Contrasting effects of 2′,3′-dideoxyadenosine on two steps in the replication of φX174 DNA in Escherichia coli

Abstract

The nucleoside analogue 2′,3′-dideoxyadenosine inhibited the replication in vivo of both Escherichia coli DNA and bacteriophage X174 replicative form (RF) DNA. However, synthesis of the complement to the infecting single-stranded viral DNA to form the parental RF was not inhibited by the drug. Gap-filling experiments, sedimentation velocity analysis, and treatment of the parental RF synthesized in a polA host with the Neurospora crassa single-strand-specific nuclease together provided evidence for the presence of multiple gaps in the complementary strand; parental RF synthesized in the presence of the analogue had identical characteristics. This is evidence for multiple sites for initiation of synthesis of a complementary strand on φX174 viral strand DNA in vivo.
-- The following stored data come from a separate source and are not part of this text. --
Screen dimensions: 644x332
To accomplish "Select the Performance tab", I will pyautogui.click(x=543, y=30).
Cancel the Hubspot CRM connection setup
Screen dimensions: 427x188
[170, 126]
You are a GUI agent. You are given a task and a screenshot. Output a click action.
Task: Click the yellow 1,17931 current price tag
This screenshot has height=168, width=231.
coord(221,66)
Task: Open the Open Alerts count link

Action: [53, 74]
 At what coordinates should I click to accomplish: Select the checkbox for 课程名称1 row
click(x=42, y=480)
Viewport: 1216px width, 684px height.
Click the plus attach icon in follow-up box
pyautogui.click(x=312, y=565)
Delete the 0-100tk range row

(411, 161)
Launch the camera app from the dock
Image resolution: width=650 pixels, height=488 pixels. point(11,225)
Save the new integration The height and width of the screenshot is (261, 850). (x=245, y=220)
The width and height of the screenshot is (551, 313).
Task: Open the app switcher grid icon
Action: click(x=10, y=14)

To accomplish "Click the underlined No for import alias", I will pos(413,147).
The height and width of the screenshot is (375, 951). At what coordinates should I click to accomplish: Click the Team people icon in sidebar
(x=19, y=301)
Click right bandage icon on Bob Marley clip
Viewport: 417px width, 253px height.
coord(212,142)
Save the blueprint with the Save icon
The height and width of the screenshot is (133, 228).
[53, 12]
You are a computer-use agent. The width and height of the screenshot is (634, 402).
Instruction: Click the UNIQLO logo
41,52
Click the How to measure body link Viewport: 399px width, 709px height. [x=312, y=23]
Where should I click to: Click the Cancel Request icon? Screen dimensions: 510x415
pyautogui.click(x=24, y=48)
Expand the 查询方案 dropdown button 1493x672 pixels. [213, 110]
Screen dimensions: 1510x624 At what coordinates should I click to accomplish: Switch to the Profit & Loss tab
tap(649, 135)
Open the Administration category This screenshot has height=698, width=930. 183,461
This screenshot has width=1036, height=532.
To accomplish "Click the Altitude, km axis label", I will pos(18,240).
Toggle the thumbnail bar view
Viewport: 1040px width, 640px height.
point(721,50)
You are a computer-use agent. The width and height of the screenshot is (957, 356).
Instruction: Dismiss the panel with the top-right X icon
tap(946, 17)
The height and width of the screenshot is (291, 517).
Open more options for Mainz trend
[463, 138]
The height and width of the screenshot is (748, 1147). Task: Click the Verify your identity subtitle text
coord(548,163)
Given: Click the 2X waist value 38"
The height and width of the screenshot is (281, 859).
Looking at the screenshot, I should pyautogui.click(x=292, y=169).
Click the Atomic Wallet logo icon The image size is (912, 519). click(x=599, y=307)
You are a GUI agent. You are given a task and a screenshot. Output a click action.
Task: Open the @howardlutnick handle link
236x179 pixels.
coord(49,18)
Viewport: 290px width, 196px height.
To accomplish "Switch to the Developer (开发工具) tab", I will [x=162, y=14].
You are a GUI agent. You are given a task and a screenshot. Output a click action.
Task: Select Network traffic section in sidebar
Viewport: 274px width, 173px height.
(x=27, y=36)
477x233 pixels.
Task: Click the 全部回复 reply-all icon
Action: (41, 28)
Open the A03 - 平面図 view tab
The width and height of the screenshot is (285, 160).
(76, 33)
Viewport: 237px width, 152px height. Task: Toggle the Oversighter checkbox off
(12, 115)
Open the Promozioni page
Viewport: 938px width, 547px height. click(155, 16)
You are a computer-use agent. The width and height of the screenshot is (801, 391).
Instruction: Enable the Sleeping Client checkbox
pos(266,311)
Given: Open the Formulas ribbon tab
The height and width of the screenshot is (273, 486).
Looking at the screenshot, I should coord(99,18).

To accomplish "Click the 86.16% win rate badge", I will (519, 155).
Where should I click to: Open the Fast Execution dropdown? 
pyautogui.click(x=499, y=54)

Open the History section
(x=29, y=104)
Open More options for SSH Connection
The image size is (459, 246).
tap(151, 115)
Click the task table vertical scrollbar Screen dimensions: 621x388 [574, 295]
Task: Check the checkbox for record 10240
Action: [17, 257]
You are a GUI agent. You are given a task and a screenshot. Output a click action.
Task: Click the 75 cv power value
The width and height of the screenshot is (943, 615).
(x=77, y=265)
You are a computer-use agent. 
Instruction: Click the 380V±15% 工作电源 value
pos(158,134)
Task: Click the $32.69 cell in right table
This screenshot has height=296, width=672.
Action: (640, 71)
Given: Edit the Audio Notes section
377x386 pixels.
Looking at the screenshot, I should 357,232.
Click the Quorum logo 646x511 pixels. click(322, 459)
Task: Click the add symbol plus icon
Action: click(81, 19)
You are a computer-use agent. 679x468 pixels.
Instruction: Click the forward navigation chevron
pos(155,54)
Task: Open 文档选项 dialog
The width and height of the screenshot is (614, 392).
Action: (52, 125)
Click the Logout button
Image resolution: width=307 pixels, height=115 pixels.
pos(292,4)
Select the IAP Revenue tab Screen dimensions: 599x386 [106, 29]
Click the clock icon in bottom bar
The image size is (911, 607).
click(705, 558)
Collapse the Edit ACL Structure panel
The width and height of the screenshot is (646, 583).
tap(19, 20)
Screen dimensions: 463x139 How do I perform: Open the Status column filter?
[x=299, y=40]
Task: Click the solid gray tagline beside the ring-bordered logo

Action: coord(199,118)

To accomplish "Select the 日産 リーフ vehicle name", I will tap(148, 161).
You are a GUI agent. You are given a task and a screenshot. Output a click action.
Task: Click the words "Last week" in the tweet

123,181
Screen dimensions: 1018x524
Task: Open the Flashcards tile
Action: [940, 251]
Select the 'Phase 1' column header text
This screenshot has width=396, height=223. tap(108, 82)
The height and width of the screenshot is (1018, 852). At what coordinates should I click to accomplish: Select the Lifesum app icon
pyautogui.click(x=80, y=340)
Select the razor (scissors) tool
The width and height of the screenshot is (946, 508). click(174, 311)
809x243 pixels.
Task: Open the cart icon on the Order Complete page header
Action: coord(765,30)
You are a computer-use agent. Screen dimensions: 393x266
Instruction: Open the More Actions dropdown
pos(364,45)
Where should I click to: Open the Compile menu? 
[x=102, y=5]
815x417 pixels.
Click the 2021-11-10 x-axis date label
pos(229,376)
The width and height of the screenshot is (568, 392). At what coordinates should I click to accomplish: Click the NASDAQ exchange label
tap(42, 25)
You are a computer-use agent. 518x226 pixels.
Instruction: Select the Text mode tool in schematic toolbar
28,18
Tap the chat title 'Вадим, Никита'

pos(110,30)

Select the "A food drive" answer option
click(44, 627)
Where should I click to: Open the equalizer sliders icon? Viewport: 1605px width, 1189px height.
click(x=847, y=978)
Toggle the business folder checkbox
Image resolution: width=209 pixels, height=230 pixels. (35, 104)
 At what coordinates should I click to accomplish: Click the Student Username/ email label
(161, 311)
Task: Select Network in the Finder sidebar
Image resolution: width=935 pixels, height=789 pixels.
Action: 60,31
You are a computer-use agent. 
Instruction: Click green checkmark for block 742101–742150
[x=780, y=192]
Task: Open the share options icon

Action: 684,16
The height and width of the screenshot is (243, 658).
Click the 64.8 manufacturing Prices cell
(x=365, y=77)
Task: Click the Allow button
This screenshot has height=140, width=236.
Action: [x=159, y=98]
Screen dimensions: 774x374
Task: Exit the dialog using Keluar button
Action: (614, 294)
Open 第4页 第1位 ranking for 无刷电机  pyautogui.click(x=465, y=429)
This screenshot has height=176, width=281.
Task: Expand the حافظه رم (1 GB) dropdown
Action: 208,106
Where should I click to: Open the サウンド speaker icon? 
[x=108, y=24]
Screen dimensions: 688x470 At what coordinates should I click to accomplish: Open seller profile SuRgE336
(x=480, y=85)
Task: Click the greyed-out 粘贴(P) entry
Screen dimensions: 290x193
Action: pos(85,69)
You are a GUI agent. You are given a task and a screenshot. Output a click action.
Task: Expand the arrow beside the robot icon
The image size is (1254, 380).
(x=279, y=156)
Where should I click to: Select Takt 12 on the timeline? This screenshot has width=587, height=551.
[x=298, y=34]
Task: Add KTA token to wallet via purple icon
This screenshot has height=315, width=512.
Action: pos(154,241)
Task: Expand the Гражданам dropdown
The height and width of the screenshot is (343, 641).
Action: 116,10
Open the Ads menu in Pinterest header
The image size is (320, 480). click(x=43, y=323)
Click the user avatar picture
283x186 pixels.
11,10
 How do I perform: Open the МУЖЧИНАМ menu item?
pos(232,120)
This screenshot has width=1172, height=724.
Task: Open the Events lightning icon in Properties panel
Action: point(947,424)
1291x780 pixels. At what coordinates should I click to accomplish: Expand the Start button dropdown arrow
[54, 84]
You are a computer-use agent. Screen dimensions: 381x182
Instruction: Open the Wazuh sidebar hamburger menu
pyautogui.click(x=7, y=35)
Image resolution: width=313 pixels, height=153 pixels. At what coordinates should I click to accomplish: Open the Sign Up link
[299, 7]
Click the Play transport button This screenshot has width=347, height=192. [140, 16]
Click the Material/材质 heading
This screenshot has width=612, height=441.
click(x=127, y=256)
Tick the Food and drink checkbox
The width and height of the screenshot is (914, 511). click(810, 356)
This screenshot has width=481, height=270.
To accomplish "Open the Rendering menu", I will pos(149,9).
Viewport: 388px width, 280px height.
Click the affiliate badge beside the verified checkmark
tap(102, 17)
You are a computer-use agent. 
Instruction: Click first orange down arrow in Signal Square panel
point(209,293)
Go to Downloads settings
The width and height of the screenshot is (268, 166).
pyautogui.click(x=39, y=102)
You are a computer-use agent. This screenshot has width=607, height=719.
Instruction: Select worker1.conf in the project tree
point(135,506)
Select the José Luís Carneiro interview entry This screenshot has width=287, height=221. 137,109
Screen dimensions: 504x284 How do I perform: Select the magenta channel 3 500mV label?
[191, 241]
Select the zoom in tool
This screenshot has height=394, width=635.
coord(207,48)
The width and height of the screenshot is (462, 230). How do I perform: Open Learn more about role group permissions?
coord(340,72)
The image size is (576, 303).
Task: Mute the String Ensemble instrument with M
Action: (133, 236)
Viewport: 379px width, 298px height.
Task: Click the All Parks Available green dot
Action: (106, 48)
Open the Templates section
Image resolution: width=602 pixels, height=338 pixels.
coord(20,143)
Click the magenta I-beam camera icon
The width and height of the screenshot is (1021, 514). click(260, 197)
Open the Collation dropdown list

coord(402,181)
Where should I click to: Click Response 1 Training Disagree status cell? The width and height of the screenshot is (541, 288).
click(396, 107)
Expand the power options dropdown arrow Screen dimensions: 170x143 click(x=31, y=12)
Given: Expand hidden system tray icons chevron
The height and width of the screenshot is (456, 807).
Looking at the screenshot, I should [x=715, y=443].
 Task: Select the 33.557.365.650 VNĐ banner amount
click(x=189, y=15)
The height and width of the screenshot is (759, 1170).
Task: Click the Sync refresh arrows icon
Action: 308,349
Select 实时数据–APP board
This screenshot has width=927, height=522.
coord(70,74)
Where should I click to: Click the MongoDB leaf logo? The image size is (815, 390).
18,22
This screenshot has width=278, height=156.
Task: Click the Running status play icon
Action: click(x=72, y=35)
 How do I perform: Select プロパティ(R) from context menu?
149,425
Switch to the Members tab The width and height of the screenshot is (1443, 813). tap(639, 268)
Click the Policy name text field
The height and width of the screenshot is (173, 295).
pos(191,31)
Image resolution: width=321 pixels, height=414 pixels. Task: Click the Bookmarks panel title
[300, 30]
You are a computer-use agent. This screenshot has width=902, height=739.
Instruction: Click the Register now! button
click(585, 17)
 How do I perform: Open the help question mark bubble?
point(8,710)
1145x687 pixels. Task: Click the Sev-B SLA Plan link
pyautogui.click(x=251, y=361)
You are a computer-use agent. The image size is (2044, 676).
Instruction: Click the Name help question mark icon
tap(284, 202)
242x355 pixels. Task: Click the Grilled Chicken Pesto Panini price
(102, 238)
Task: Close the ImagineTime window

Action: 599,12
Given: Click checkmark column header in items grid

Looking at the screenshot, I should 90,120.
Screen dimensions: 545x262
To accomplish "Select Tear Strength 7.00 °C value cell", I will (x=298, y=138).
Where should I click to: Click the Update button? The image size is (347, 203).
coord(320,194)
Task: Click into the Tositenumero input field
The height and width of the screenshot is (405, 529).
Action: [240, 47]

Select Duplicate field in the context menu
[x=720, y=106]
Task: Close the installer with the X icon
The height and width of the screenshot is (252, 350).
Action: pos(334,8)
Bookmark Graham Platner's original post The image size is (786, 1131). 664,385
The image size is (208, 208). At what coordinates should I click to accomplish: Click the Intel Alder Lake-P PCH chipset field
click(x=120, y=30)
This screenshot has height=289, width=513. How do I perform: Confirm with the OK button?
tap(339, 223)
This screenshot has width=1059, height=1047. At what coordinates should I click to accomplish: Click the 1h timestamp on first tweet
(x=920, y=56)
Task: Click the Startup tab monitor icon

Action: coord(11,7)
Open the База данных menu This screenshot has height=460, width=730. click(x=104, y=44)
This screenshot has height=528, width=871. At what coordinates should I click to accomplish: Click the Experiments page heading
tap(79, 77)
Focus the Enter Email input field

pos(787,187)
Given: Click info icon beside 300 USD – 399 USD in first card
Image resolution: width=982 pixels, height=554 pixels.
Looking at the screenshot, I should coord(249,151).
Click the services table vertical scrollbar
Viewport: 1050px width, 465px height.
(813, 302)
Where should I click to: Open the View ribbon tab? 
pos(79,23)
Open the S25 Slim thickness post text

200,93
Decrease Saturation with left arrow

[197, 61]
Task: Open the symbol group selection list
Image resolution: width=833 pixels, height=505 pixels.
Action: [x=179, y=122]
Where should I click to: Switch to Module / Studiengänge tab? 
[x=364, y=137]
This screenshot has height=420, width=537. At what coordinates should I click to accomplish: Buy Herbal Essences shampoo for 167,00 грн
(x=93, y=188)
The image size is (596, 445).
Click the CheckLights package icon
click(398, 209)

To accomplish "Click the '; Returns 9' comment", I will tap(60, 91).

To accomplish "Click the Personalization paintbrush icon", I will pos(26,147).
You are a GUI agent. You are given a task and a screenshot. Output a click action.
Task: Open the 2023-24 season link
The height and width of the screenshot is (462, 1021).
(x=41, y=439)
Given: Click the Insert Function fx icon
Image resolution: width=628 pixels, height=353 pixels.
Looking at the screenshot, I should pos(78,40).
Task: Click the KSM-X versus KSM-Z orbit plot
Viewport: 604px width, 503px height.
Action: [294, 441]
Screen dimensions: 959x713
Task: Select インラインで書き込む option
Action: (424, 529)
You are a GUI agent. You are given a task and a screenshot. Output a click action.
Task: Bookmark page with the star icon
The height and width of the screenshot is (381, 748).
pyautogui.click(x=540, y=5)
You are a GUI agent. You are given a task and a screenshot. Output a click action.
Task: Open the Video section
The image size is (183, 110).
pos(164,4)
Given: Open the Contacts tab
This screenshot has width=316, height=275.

T4 polynucleotide ligase alone was unable to generate covalently closed RF I from these molecules, but in combination with either T4 DNA polymerase or E. coli DNA polymerase I, RF I was efficiently synthesized, suggesting that the parental RF did not have 2′,3′-dideoxyadenosyl residues terminally incorporated in the nascent complementary strand DNA. Possible reasons for the differential effect of 2′,3′-dideoxyadenosine on complementary strand synthesis and RIP replication are suggested.